« Je me porte bien », le 6ème art au service de la prévention des violences faites aux femmes

Crédits : LMD Production

Le 10 mars était l’occasion de réaliser d’une pierre, deux coups sur le thème des violences intrafamiliales. Tout d’abord en lançant officiellement le réseau CAPVIF – acronyme de Coordination Action Prévention Violences Intra-Familiales – un dispositif composé des CCAS de quatre villes (Issou, Porcheville, Gargenville et Juziers), du Département des Yvelines, de la CAF, de la Police, de l’Éducation Nationale, de bailleurs sociaux, ainsi que d’associations d’aide aux victimes de ce type de violence. Ensuite, en jouant la pièce de théâtre « Je me porte bien » dans la commune issoussoise.

Sa metteuse en scène, Sonia Aya, l’a imaginée il y a de cela 20 ans, lors de sa première affectation au commissariat du XIXème arrondissement de Paris. Elle doit intervenir sur une scène de violence conjugale où une femme a été poignardée à plusieurs reprises par son mari. « Je me rappelle de son regard soutenu alors que nous attendions le SAMU. Cela m’a chamboulée, je me sentais tellement impuissante… », se remémore-t-elle avec émotion. Alors elle se forme comme référente intrafamiliale puis décide de passer de l’autre côté de la barrière en écrivant cet outil pédagogique à l’attention de ses collègues des forces de l’Ordre. Le but : disséquer ce fléau et comprendre par exemple pourquoi les femmes restent malgré les coups ou pourquoi il leur faut entre 6 et 7 tentatives pour enfin porter plainte. Grâce à une mise en scène minimaliste – seulement une chaise et un câble USB pour brancher un smartphone – Je me porte bien peut se produire partout. Ainsi, 6 500 policiers ont assisté à au moins une représentation et une tournée auprès de 18 lycées franciliens est prévue dans les prochains mois.

Une descente aux Enfers progressive

Si le message passe si bien, c’est grâce à Caroline Misbach, l’interprète géniale de Rose. Seule sur la scène, elle use de toute sa palette d’émotions pour transporter le public. S’il rit en entendant ses premiers mots, « J’attends l’appel de ma vie », il comprend rapidement que la jeune femme de 22 ans va déchanter, avec en signes annonciateurs la sonnerie du téléphone, la Groupie du pianiste, ou le slow dansé sous l’air de Requiem pour un fou.
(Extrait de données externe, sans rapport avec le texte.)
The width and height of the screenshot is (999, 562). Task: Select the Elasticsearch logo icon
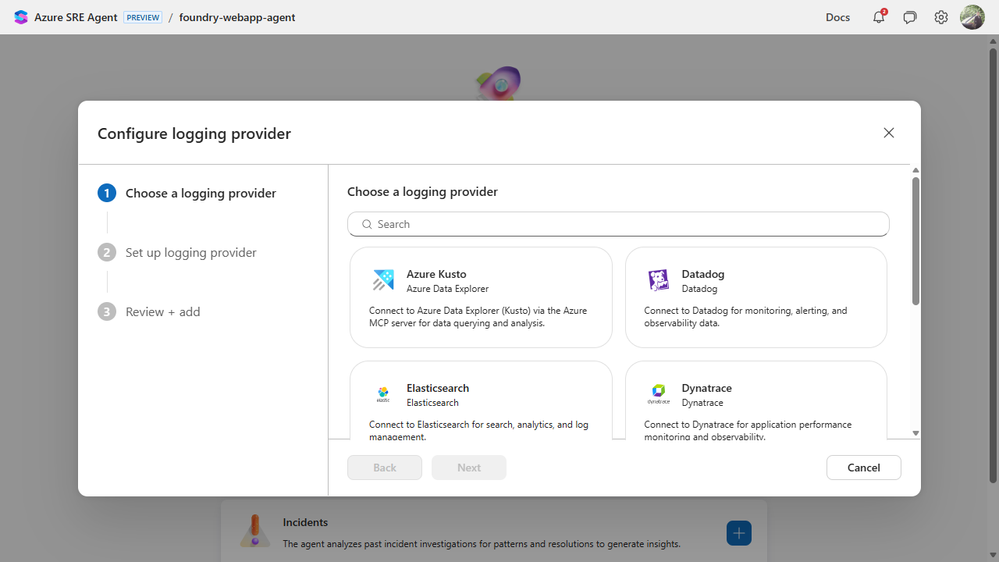[x=383, y=394]
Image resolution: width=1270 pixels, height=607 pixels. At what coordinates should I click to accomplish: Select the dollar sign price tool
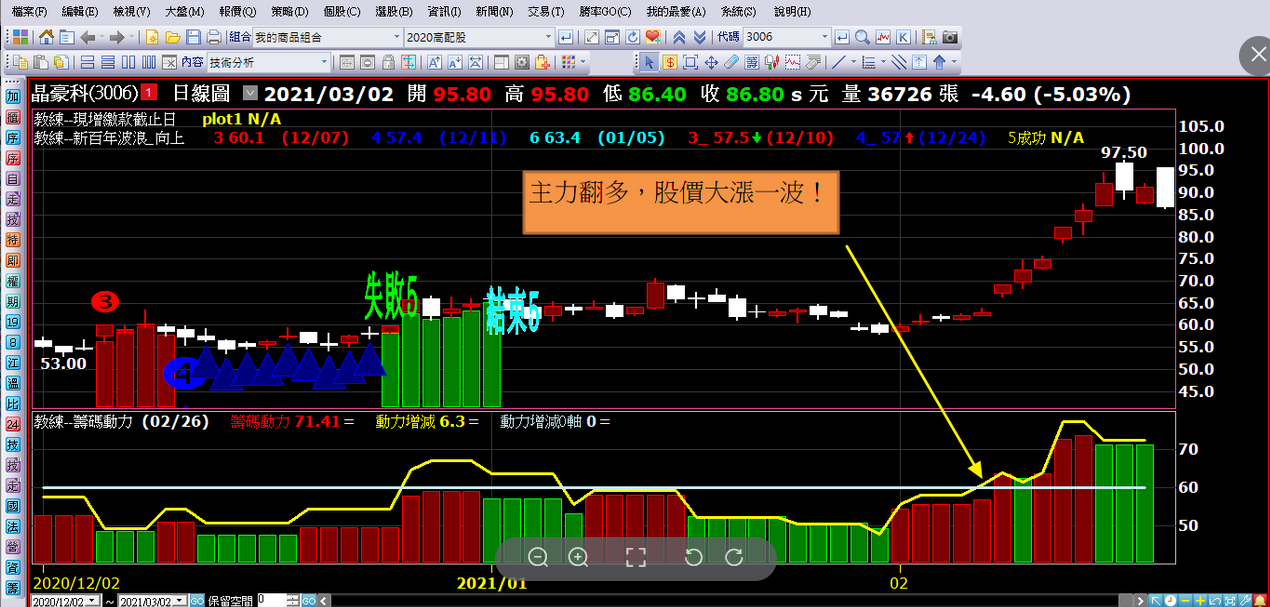[669, 62]
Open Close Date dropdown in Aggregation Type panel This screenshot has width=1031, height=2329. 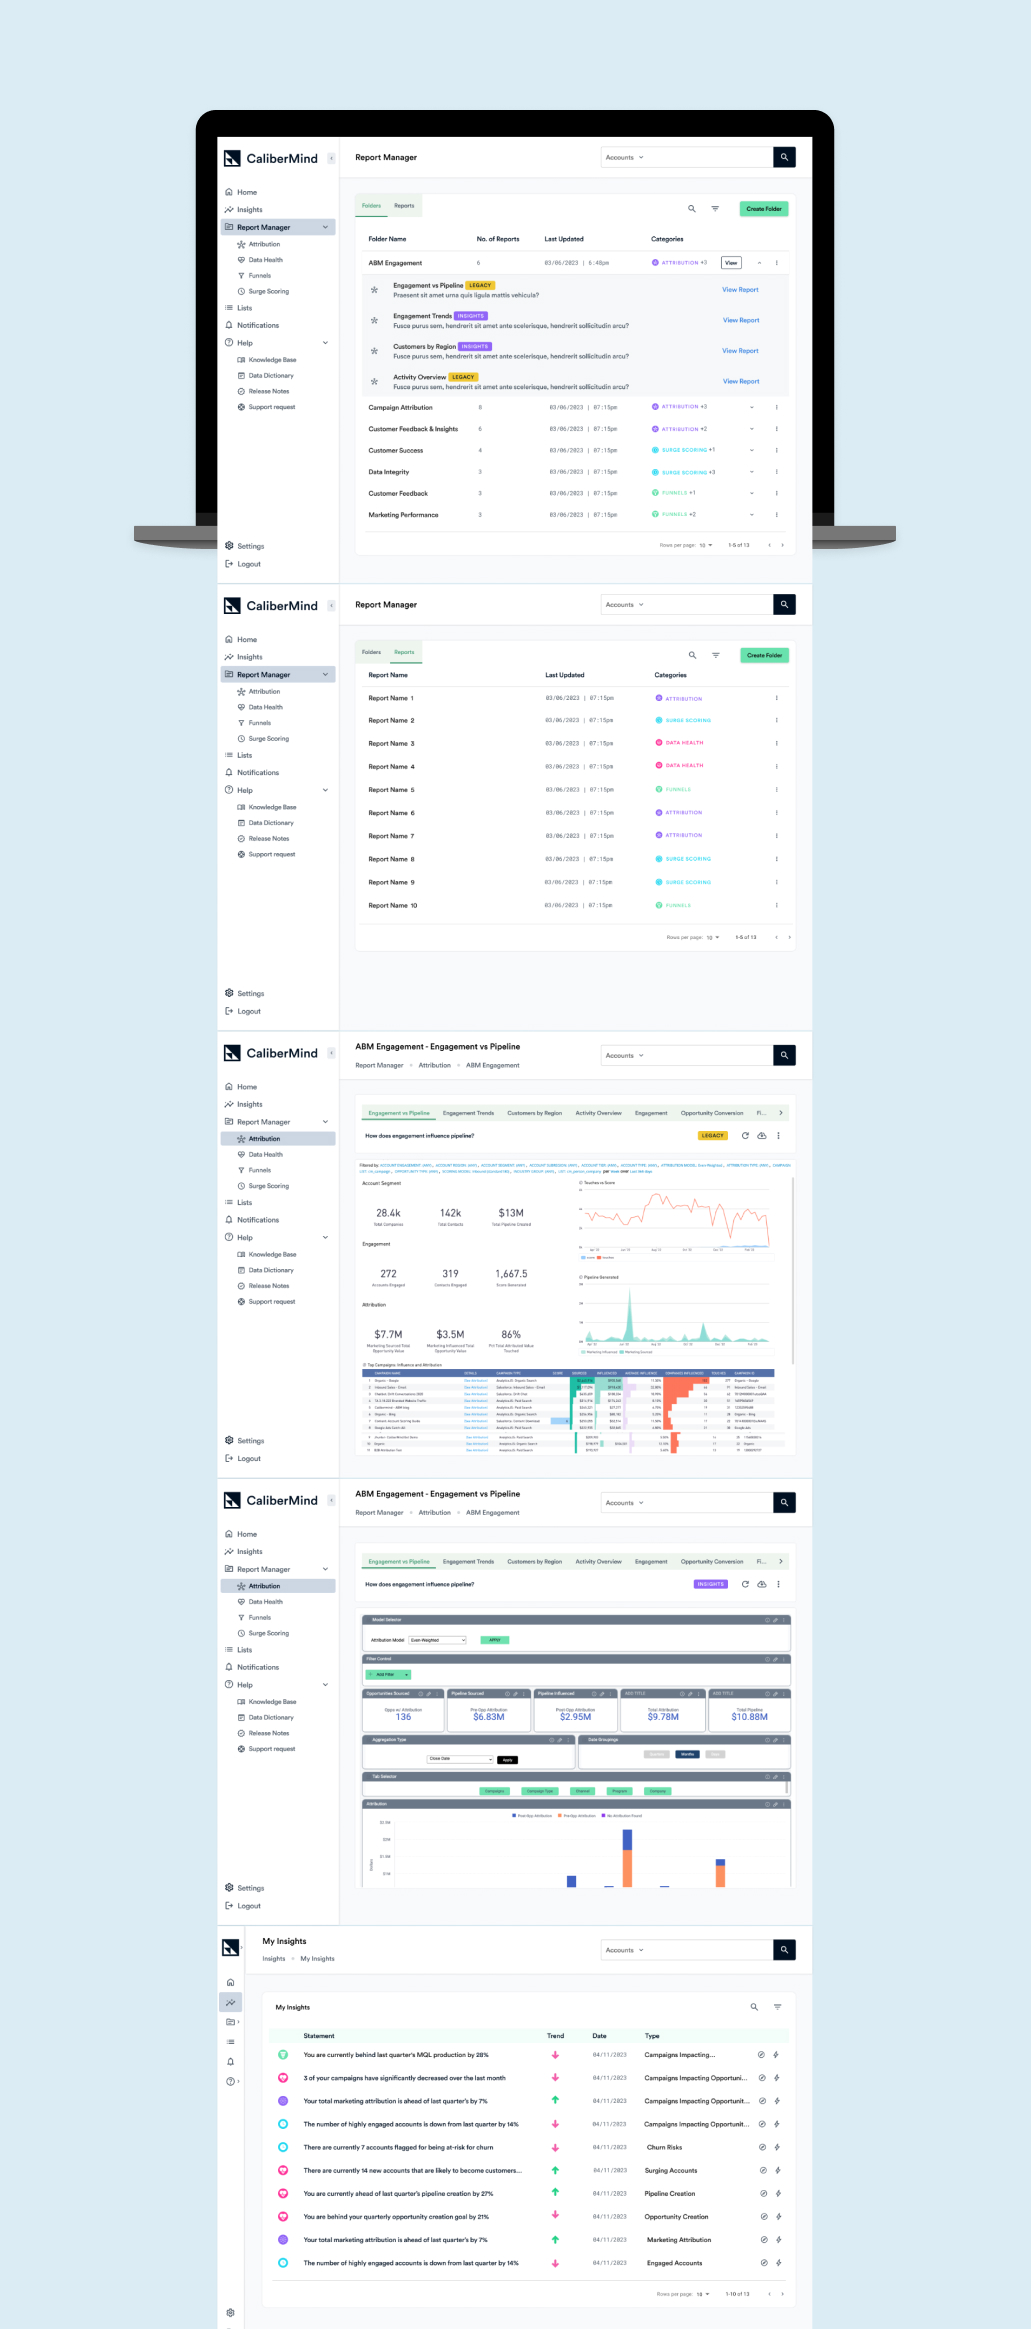(x=460, y=1759)
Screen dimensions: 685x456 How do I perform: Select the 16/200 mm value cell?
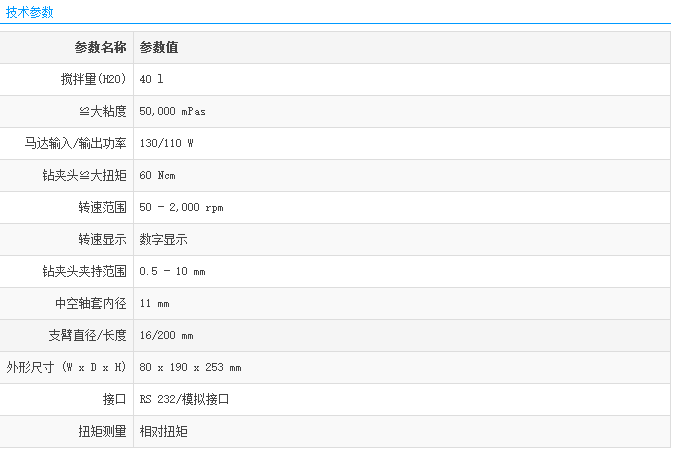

Sous nos yeux, nous voyons l’âme de Caroline/Rose quitter son corps, un aspect d’autant plus renforcé par les danses robotiques effectuée par l’héroïne de la pièce durant les interludes. Au revoir la féminité et la personnalité sémillante, bonjour les anti-dépresseurs et les crises de colère. Chaque coup qu’elle reçoit – qu’il soit physique ou moral – est un uppercut pour les spectateurs qui ne peuvent que rester impuissants, devenant presque de la non-assistance à ­personne en danger.

Alors, comment l’actrice trouve-t-elle la force pour revivre régulièrement cette descente aux enfers ? D’une part, car elle désirait interpréter ce personnage plus que tout. « Malgré la difficulté du rôle, je vois cela comme un cadeau car j’exploite toutes mes facettes. Puis j’arrivais aussi à un moment de ma carrière où je voulais que ma parole d’artiste devienne citoyenne », explique Caroline. D’autre part en puisant dans son histoire personnelle : « Une des mes amies subit le même sort de Rose depuis ses 14 ans et une autre a fini par se suicider à cause de l’emprise psychologique de son ex-compagnon ».

À la fin de ce huis-clos dont personne ne sort indemne, une table ronde est organisée avec des spécialistes – policiers, assistantes sociales, délégués aux droits des femmes – afin de connaître les différents dispositifs mis en place sur le territoire national – comme le 39 19 ou le site arretonslesviolences.gouv.fr – ou local – avec la maison Calypso – pour la prise en charge des victimes de violences conjugales. Par ailleurs, « Je me porte bien » aura une suite dans quelques mois dont le sujet sera l’impact de ces violences sur les enfants.